→ **Exercise objective**: Every entry should come back exactly as written, minus the pictures.

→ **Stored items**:
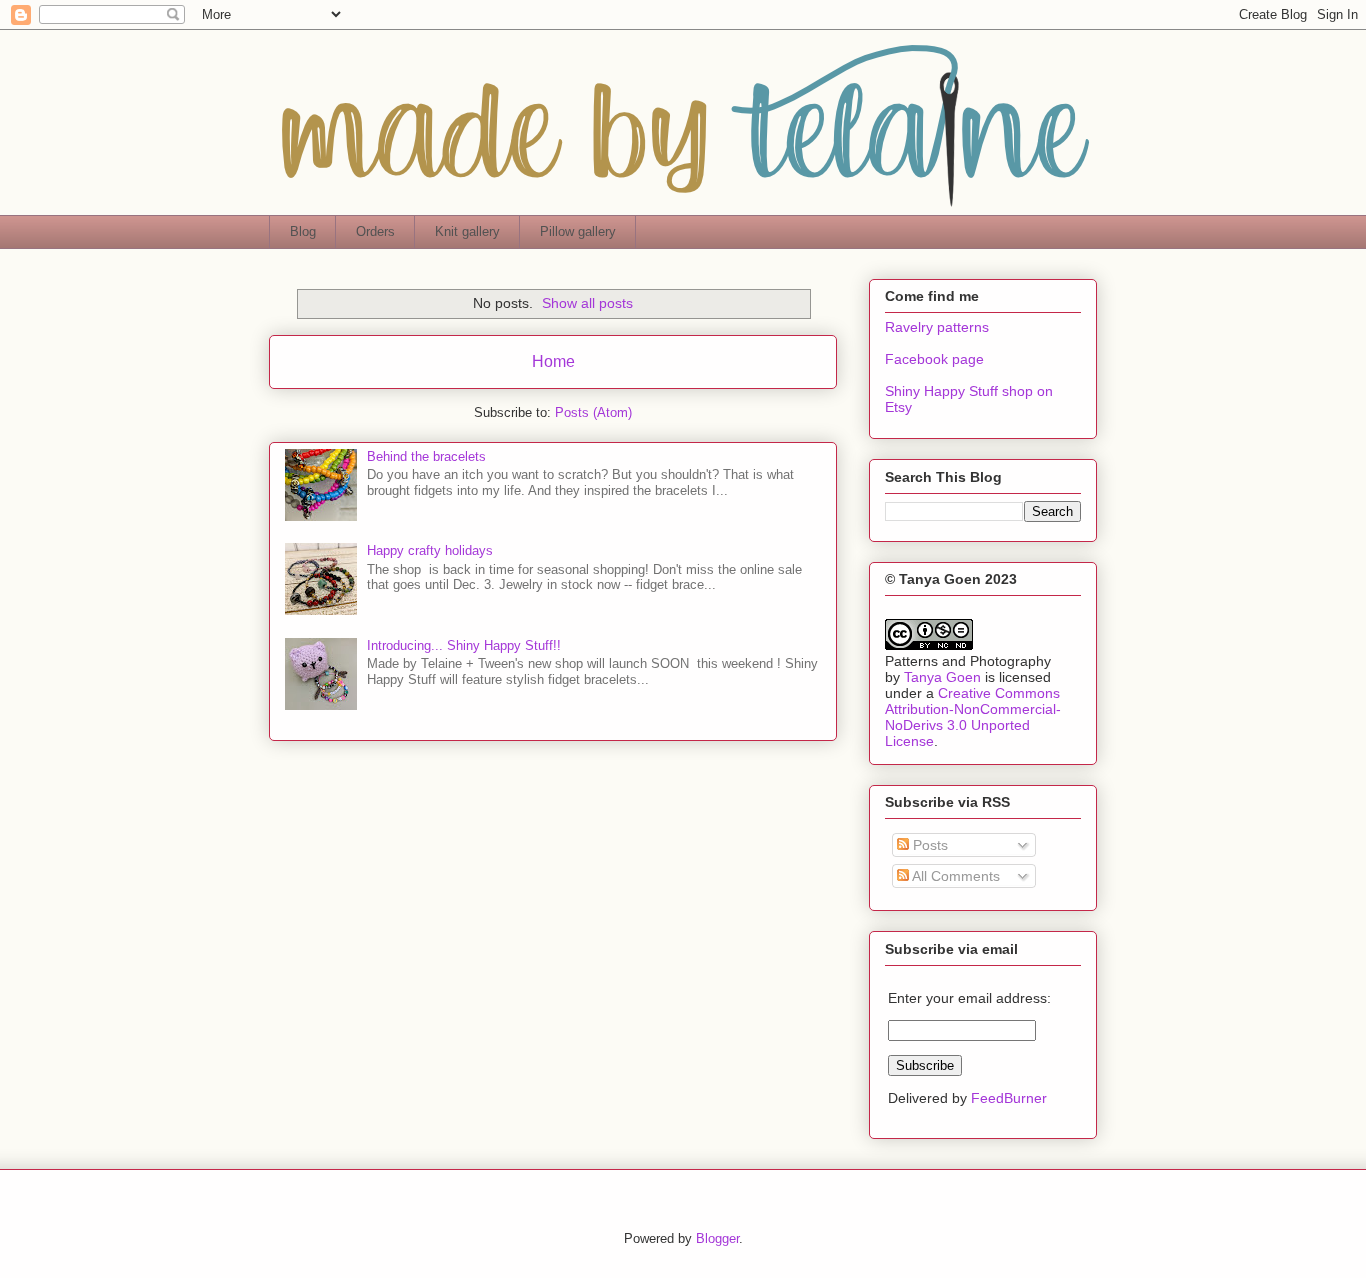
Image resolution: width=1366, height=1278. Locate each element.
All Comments (954, 876)
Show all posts (587, 303)
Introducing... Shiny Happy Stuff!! (464, 645)
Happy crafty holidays (430, 550)
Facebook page (934, 359)
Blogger (717, 1238)
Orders (375, 231)
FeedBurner (1009, 1098)
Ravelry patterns (937, 327)
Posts (928, 845)
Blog (303, 231)
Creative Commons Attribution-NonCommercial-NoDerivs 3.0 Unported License (973, 717)
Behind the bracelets (426, 456)
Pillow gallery (578, 231)
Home (553, 361)
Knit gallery (467, 231)
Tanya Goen (942, 677)
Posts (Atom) (593, 412)
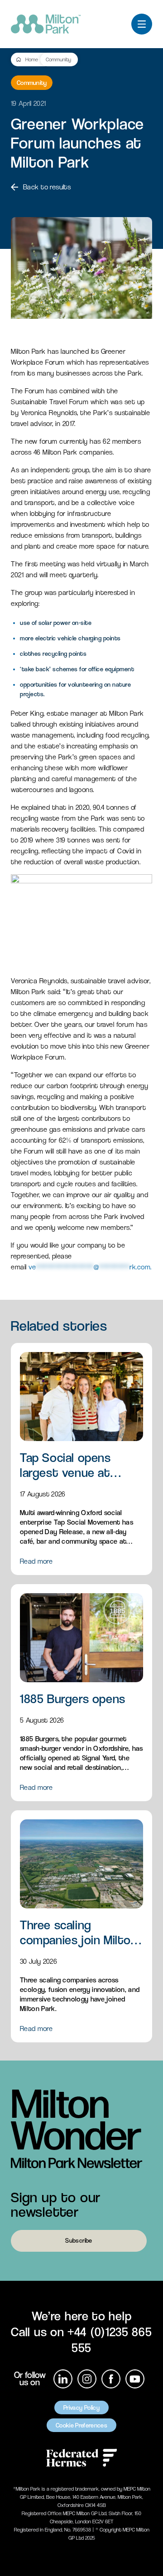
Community (58, 59)
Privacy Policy (81, 2407)
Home (31, 59)
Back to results (47, 187)
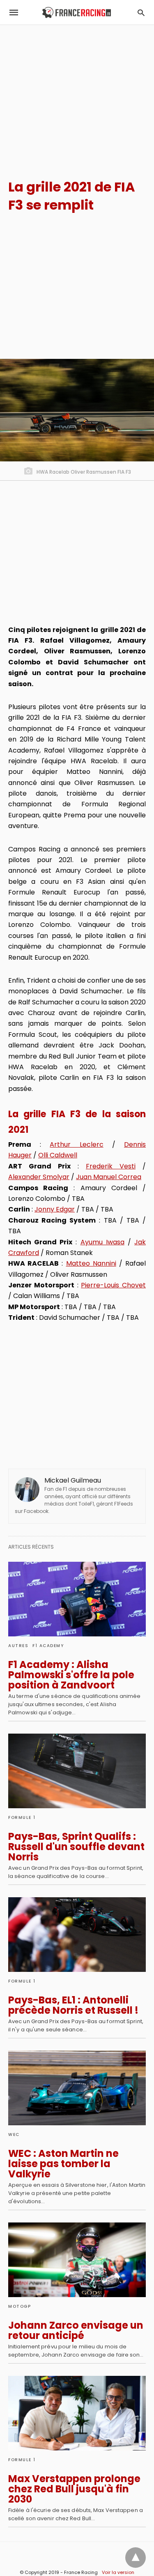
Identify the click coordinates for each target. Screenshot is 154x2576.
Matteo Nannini (91, 1263)
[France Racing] (76, 12)
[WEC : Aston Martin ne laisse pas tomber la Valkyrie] (77, 2088)
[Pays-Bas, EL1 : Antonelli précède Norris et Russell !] (77, 1934)
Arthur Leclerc (76, 1144)
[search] (141, 12)
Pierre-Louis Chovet (113, 1285)
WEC (14, 2134)
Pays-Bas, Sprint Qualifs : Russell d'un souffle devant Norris (76, 1847)
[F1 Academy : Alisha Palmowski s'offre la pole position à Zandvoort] (77, 1599)
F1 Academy (48, 1646)
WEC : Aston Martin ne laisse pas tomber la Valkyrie (63, 2164)
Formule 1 (22, 1817)
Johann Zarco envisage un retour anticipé (75, 2330)
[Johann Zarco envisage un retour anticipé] (77, 2259)
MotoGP (19, 2306)
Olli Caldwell (57, 1155)
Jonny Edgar (54, 1209)
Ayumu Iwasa (102, 1242)
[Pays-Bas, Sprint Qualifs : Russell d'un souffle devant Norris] (77, 1771)
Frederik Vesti (111, 1166)
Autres (18, 1646)
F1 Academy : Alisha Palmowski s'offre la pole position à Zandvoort (71, 1675)
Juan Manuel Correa (108, 1177)
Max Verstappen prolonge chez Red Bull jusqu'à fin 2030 (74, 2489)
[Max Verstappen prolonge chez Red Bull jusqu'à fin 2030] (77, 2413)
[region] (77, 94)
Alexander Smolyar (38, 1177)
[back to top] (135, 2557)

→ **Exercise response**:
Image resolution: width=1366, height=1278. Locate each element.
All Comments (954, 876)
Show all posts (587, 303)
Introducing... Shiny Happy Stuff!! (464, 645)
Happy crafty holidays (430, 550)
Facebook page (934, 359)
Blogger (717, 1238)
Orders (375, 231)
FeedBurner (1009, 1098)
Ravelry patterns (937, 327)
Posts (928, 845)
Blog (303, 231)
Creative Commons Attribution-NonCommercial-NoDerivs 3.0 Unported License (973, 717)
Behind the bracelets (426, 456)
Pillow gallery (578, 231)
Home (553, 361)
Knit gallery (467, 231)
Tanya Goen (942, 677)
Posts (Atom) (593, 412)
Community (58, 59)
Privacy Policy (81, 2407)
Home (31, 59)
Back to results (47, 187)
Identify the click coordinates for each target. Screenshot is 154x2576.
Matteo Nannini (91, 1263)
[France Racing] (76, 12)
[WEC : Aston Martin ne laisse pas tomber la Valkyrie] (77, 2088)
[Pays-Bas, EL1 : Antonelli précède Norris et Russell !] (77, 1934)
Arthur Leclerc (76, 1144)
[search] (141, 12)
Pierre-Louis Chovet (113, 1285)
WEC (14, 2134)
Pays-Bas, Sprint Qualifs : Russell d'un souffle devant Norris (76, 1847)
[F1 Academy : Alisha Palmowski s'offre la pole position à Zandvoort] (77, 1599)
F1 Academy (48, 1646)
WEC : Aston Martin ne laisse pas tomber la Valkyrie (63, 2164)
Formule 1 (22, 1817)
Johann Zarco envisage un retour anticipé (75, 2330)
[Johann Zarco envisage un retour anticipé] (77, 2259)
MotoGP (19, 2306)
Olli Caldwell (57, 1155)
Jonny Edgar (54, 1209)
Ayumu Iwasa (102, 1242)
[Pays-Bas, Sprint Qualifs : Russell d'un souffle devant Norris] (77, 1771)
Frederik Vesti (111, 1166)
Autres (18, 1646)
F1 Academy : Alisha Palmowski s'offre la pole position à Zandvoort (71, 1675)
Juan Manuel Correa (108, 1177)
Max Verstappen prolonge chez Red Bull jusqu'à fin 2030 (74, 2489)
[Max Verstappen prolonge chez Red Bull jusqu'à fin 2030] (77, 2413)
[region] (77, 94)
Alexander Smolyar (38, 1177)
[back to top] (135, 2557)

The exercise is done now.